(PROBLEM): Beginning at the line that contains "This screenshot has width=1922, height=573.", output each line exactly through the end of the records, and drop any pictures.

(Collected data entries)
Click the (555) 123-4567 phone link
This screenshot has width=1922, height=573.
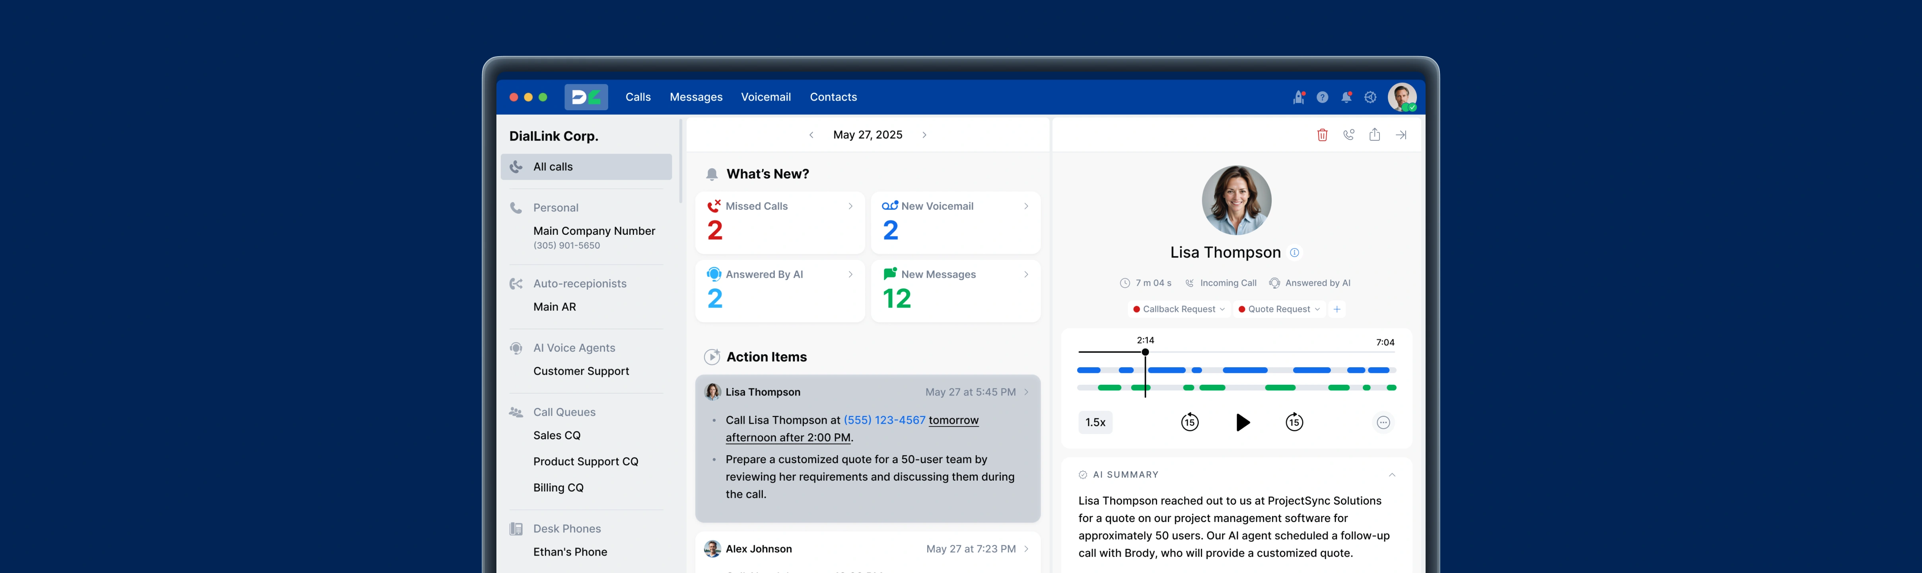[x=884, y=420]
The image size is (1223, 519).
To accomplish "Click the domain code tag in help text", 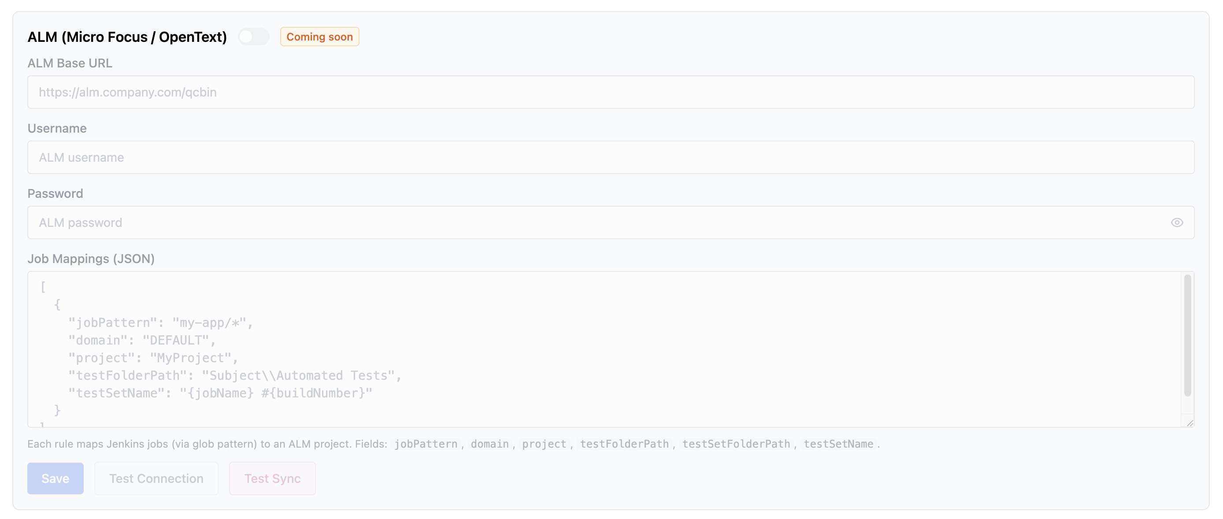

(EXERCISE RESULT):
This screenshot has width=1922, height=573.
[x=884, y=420]
The image size is (1223, 519).
To accomplish "Click the domain code tag in help text", 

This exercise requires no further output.